This survey focuses on the computational designation of lysine ( K ) ubiquitination. The Mathewi??i??s correlativity coefficient ( MCC ) of lysine ( K ) ubiquitination site anticipations was 0.142 on preparation set evaluated by clasp knife cross-validation and 0.139 on independent trial set. The undermentioned characteristics separate our survey from old ubiquitination anticipation theoretical accounts ( Radivojac et al. 2010 ; Tung and Ho 2008 ) : ( 1 ) a larger benchmark dataset was used, ( 2 ) the characteristic set was much smaller and more compact, ( 3 ) clasp knife cross-validation and independent trial were used to measure efficaciously and objectively the public presentation of our classifier, ( 4 ) the applied anticipation theoretical account nearest neighbour algorithm was much simpler and faster than SVM ( Tung and Ho 2008 ) or random wood, ( Radivojac et al. 2010 ) both of which could hold easy introduced over-fitting jobs, and ( 5 ) on independent trial our theoretical account has better public presentation than two bing forecasters: UbiPred and UbPred. Our analysis shows that the preservation of amino acid at the lysine site and around dramas of import functions in ubiquitination site anticipation. It besides shows that electrostatic charge, molecular volume, secondary construction, codon diverseness, and mutual opposition of aminic acids in the flanking sequences are of import for the ubiquitination procedure. Interestingly, upset and ubiquitination have a strong relevancy.

Materials and Methods

Dataset

The ubiquitinated protein sequences we used for developing comes from SysPTM ( Li et al. 2009 ) . Peptides incorporating lysine ( K ) were extracted as our preparation samples. Harmonizing to Tungi??i??s work ( Tung and Ho 2008 ) , the best window size for ubiquitination site anticipation is 21. So we adopted their Windowss size and stand for each lysine ubiquitination site with a peptide fragment consisted of 21 residues with 10 residues upriver and 10 residues downstream of the lysine ( K ) . The original dataset downloaded from SysPTM has 514 lysine-ubiquitination sites from 349 proteins. After taking the redundancy of the 349 protein sequences against homology prejudice utilizing the plan cd-hit ( Li and Godzik 2006 ) , we obtained 273 distinguishable sequences among which the sequence individuality was lower than 0.6. We indiscriminately selected 12 proteins to organize the independent trial set and the left 271 proteins to build the preparation set. Since the figure of ubiquitinated lysine sites and non-ubiquitinated lysine sites were extremely imbalanced ; we randomly choice three clip negative samples to fit the positive 1s in preparation set. In independent trial set, we remained the all the positive and negative samples to do it near to existent state of affairs. There were 364 positive samples ( ubiquitinated lysine fragments ) and 1,092 negative samples ( non-ubiquitinated lysine fragments ) in the preparation set ; meanwhile in the independent trial set, there were 14 positive samples and 267 negative samples. The benchmark dataset we used were larger than Tungi??i??s 157 ubiquitination sites ( Tung and Ho 2008 ) or Radivojaci??i??s 272 ubiquitinated fragments ( Radivojac et al. 2010 ) . Both the positive and negative lysine samples for preparation and independent trial can be found in Dataset S1.

Feature Construction

The characteristics of PSSM preservation tonss

Evolutionary preservation is one of the most of import constructs in biological science. If an amino acid in a peculiar place of a peculiar protein is conserved, it indicates that this amino acid may turn up in an of import or functional part of the protein.

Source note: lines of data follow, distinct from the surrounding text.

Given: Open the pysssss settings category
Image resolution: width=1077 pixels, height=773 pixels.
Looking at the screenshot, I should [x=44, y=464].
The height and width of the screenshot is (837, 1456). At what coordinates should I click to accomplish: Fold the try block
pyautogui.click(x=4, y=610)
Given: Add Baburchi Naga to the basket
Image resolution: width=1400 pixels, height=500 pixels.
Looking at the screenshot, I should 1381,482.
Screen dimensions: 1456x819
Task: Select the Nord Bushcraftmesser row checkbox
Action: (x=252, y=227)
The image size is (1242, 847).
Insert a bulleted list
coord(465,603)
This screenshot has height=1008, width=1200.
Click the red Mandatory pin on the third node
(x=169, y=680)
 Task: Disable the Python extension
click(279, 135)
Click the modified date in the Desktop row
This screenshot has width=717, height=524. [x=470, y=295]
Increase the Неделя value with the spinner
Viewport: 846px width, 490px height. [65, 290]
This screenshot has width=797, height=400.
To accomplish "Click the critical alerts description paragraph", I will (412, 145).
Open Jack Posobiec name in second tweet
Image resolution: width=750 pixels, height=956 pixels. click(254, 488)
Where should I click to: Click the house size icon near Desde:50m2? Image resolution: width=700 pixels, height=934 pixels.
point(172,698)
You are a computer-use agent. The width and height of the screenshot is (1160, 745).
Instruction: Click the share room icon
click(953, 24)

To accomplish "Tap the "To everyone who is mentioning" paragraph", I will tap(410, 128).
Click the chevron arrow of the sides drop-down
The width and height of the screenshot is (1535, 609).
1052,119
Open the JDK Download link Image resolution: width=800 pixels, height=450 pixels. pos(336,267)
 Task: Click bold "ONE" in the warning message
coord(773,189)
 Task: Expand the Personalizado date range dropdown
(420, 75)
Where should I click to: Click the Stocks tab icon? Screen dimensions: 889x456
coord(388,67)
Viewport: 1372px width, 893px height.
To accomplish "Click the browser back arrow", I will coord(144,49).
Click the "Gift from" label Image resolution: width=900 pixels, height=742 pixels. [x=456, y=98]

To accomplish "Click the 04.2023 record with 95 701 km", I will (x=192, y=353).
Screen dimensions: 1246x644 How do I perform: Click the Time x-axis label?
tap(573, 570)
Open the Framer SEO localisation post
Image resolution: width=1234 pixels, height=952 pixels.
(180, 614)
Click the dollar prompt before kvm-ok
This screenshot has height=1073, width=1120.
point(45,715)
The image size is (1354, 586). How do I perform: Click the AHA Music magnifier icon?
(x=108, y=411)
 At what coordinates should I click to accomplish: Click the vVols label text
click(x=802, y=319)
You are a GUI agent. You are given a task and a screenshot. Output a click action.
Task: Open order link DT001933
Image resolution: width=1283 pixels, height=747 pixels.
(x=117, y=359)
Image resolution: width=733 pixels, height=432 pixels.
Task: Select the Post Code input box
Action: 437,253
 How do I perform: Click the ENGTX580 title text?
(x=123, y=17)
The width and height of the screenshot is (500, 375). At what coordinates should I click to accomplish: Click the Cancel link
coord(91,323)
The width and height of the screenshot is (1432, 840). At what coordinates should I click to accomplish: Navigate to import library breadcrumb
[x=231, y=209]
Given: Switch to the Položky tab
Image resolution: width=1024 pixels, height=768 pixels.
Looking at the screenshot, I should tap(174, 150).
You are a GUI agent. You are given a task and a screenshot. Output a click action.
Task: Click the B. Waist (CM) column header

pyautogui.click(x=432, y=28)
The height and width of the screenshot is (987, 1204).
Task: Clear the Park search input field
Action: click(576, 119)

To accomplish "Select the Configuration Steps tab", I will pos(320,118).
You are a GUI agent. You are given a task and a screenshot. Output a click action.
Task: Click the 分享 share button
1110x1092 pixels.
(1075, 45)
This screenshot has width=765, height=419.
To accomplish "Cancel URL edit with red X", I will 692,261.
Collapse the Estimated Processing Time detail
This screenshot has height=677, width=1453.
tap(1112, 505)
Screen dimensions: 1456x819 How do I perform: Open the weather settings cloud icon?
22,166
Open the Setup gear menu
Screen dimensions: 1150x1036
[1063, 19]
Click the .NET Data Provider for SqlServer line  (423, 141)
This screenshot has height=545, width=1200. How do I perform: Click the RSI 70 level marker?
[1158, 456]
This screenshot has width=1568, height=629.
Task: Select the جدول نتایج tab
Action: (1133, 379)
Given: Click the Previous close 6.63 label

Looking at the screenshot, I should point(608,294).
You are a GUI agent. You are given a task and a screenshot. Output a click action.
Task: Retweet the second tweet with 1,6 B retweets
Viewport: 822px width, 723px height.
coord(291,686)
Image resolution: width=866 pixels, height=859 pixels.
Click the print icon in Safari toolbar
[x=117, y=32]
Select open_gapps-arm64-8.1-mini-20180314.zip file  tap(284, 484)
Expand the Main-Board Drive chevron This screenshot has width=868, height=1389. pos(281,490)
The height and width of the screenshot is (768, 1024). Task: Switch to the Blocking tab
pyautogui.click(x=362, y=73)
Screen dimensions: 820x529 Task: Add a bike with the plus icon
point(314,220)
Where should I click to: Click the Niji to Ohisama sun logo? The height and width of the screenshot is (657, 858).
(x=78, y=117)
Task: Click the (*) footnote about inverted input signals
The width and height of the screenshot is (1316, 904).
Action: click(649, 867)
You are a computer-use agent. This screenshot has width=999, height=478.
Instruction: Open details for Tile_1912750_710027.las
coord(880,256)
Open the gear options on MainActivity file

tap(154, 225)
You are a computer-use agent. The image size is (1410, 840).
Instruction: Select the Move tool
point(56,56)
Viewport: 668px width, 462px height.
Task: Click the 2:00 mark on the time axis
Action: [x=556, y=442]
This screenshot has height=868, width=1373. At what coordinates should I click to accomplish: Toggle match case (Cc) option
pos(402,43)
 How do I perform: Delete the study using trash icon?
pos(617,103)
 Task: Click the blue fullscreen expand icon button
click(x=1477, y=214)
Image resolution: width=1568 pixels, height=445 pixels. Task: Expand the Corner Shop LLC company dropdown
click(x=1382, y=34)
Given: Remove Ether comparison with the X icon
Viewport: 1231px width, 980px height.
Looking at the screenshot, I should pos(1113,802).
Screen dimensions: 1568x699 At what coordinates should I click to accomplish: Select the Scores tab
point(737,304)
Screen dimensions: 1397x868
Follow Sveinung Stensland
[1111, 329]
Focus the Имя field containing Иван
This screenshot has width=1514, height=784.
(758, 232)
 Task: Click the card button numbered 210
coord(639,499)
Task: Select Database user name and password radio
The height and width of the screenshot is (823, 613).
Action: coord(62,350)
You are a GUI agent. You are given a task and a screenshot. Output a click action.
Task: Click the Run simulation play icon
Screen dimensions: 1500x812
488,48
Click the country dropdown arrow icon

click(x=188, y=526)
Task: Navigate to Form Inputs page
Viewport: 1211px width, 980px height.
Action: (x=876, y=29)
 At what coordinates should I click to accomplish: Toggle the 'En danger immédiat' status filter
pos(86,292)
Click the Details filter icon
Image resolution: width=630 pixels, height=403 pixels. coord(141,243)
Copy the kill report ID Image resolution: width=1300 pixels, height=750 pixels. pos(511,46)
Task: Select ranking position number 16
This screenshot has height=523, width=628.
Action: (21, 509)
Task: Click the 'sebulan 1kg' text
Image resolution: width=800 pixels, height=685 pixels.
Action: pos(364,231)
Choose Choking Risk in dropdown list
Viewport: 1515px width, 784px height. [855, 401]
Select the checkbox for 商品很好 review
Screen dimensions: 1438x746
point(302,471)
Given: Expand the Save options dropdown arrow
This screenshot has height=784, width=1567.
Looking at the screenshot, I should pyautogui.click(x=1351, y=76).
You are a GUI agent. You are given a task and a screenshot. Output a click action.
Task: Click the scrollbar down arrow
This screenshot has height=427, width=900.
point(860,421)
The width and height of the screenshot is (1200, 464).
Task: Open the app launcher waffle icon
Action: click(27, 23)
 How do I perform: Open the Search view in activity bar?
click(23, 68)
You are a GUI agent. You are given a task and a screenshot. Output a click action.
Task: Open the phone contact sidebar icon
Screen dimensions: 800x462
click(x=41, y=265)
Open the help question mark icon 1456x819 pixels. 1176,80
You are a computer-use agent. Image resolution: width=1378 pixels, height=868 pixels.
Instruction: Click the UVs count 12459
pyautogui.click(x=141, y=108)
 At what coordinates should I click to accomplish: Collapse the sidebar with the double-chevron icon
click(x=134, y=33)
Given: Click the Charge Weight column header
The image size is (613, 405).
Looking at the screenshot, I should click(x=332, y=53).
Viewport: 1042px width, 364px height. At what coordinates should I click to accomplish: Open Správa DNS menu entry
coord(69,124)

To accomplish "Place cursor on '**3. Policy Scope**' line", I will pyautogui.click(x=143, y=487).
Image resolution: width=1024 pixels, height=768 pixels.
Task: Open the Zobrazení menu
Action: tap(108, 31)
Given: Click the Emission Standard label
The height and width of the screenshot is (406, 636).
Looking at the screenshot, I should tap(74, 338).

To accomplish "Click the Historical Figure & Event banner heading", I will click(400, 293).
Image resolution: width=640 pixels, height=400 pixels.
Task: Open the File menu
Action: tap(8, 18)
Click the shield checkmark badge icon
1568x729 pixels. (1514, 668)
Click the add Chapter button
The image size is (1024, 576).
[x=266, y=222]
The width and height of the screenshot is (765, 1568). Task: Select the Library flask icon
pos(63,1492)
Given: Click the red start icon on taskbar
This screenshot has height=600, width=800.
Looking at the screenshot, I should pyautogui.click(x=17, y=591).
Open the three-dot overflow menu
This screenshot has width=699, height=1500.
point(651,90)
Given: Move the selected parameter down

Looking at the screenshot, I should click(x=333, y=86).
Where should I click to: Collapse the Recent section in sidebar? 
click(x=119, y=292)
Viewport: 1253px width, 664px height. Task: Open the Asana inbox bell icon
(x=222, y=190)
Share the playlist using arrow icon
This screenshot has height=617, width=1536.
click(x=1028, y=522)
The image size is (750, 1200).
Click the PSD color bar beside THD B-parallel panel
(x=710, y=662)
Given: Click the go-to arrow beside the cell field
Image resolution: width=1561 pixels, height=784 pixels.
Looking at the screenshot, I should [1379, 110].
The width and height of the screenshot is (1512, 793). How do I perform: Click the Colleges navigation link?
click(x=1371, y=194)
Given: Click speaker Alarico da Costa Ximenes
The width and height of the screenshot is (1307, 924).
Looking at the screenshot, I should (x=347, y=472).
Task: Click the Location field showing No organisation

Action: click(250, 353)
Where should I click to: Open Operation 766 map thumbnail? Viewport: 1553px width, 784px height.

Position Specific Iterated BLAST ( PSI BLAST ) ( Altschul et al. 1997 ) can mensurate the residue preservation in a given location. Each residue can be encoded into a 20-dimensional vector which represents the chances of preservation against mutants to 20 different amino acids. Position Specific Scoring Matrix ( PSSM ) ( Ahmad and Sarai 2005 ) is a matrix of such vectors which represent all residues in a given sequence. If a residue is conserved in PSI BLAST, it is likely to be of import for biological map. In this survey, we used the PSSM preservation mark to quantify the preservation position of each amino acid in the protein sequence. The plan i??i??blastpgpi??i?? downloaded from file transfer protocol: //ftp.ncbi.nlm.nih.gov/blast was used to cipher the PSSM preservation mark with three loops ( -j 3 ) and e-value threshold for inclusion in multipass theoretical account 0.0001 ( -h 0.0001 ) .

The characteristics of aminic acerb factors

AAIndex ( Kawashima and Kanehisa 2000 ) is a database of numerical indices, stand foring assorted physicochemical and biochemical belongingss of aminic acids or braces of aminic acids. Atchley et Al ( Atchley et al. 2005 ) did multivariate statistical analyses on AAIndex to bring forth five multidimensional forms of attribute covariation reflecting mutual opposition ( AAFactor 1 ) , secondary construction ( AAFactor 2 ) , molecular volume ( AAFactor 3 ) , codon diverseness ( AAFactor 4 ) , and electrostatic charge ( AAFactor 5 ) . These five transformed tonss ( called i??i??amino acid factorsi??i?? here ) has been used to successfully work out several hard biological science jobs, such as hurtful non-synonymous SNP designation ( Huang et al. 2010b ) and B-cell antigenic determinants anticipation ( Rubinstein et al. 2009 ) . Here, we used these five amino acerb factors to encode each amino acid in the lysine fragment.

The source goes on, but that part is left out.